The factors that have the greatest impact on cost control are those of commercially available hardware devices. As a result, many first-time users, as well as those with the largest applications, are customizing their own "hardware platforms" rather than using commercial off-the-shelf products, a move that can be used to balance their cost-containment strategies as they expand their businesses. In response to this demand, more and more storage products are now being offered in a software-only format that can be installed directly onto a user's existing, generic or off-the-shelf hardware devices. In addition, many storage software companies are selling software products as the core of the integrated hardware and software devices, or allied with hardware vendors to launch cooperative products.
Accumulation of data
Many big data applications involve regulatory compliance issues, which often require data to be kept for years or decades. For example, medical information is usually meant to keep patients alive, while financial information is usually kept for seven years.
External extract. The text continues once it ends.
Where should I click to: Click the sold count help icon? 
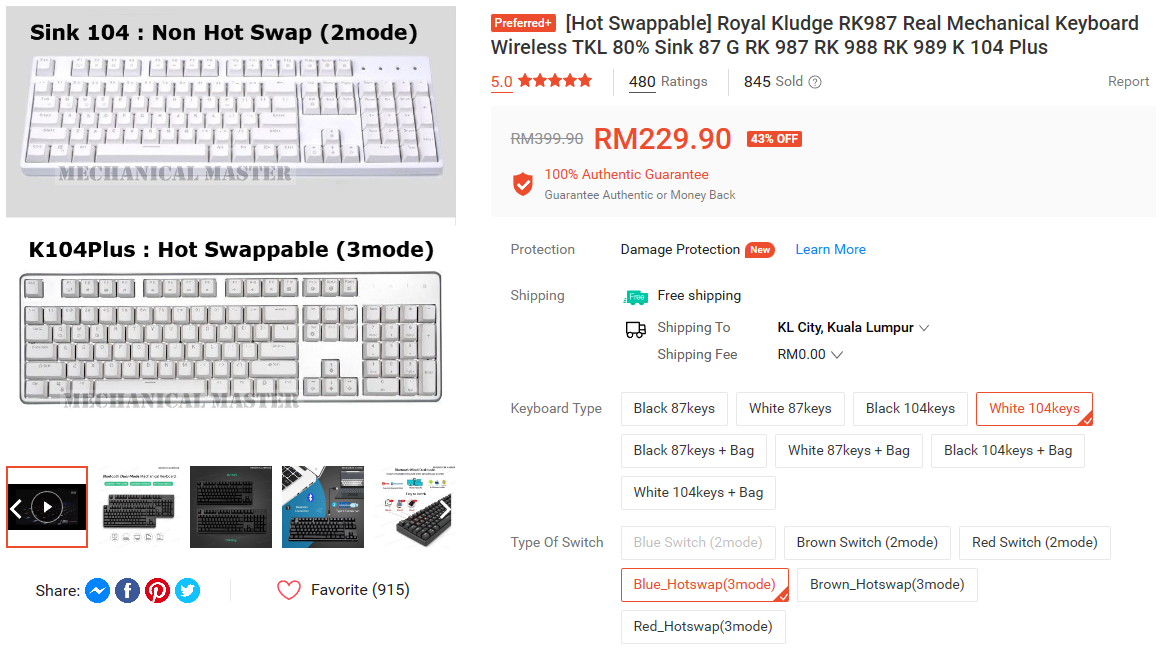(x=815, y=82)
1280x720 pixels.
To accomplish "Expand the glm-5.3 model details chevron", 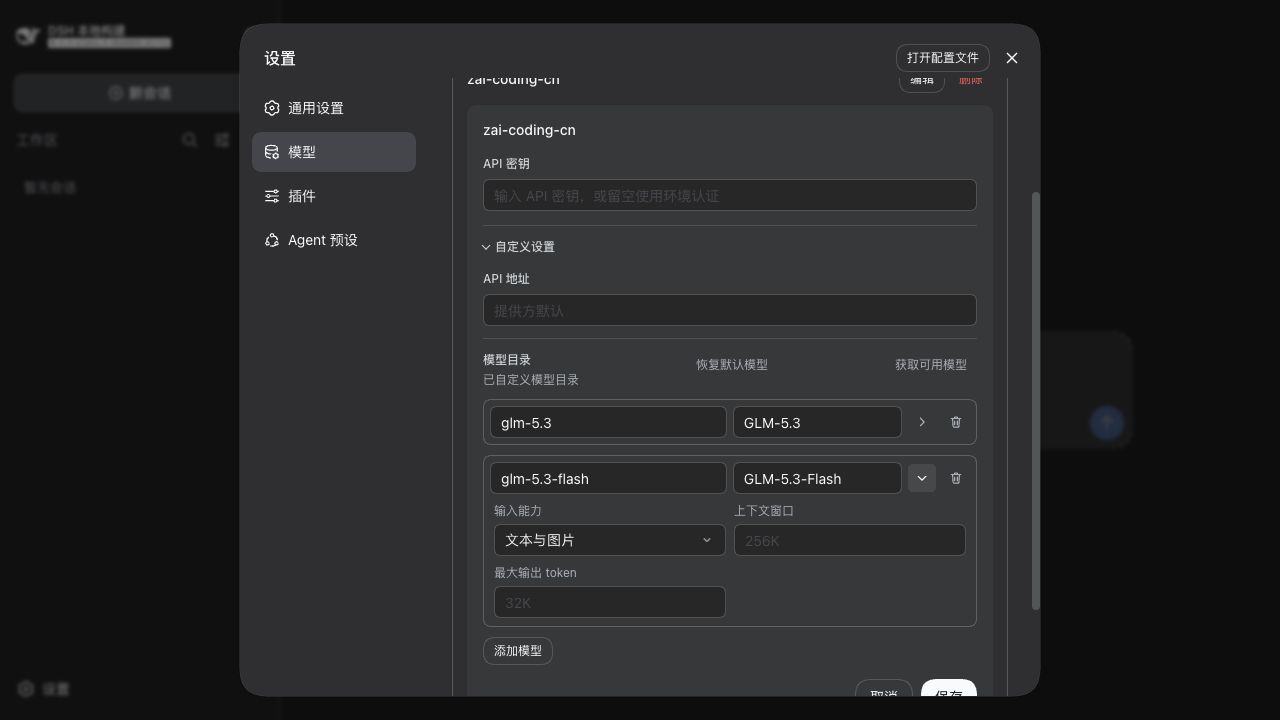I will coord(922,422).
Some users of big data storage, on the other hand, want data to be kept for longer periods of time because any data is part of the historical record and data is mostly analyzed based on time periods. Achieving long-term data retention requires storage vendors to develop features that enable continuous data consistency checking and other features that ensure long-term high availability. It is also important to realize the functional requirements for updating data directly in place.
Flexibility
Big data storage systems are often very large in infrastructure size, and therefore must be carefully designed to ensure the flexibility of the storage system to scale and expand with application analytics software. In a big data storage environment, there is no longer a need for data migration, as data is kept at multiple deployment sites simultaneously. A large data storage infrastructure is very difficult to adapt once it is up and running, so it must be able to adapt to a variety of different application types and data scenarios.
Application-awareness
The earliest group of users of big data have developed infrastructure that is customized for applications, such as systems developed for government programs and dedicated servers created by large ISPs. The use of application-aware technologies is becoming more common in the mainstream storage systems space, and it is also an important means of improving system efficiency and performance, so application-aware technologies should be used in big data storage environments as well.
What about small users?
It's not just those particular large user groups that rely on big data; as a business requirement, small businesses are bound to apply big data in the future as well. We have seen that some storage vendors are already developing small "big data" storage systems that appeal to cost-sensitive users.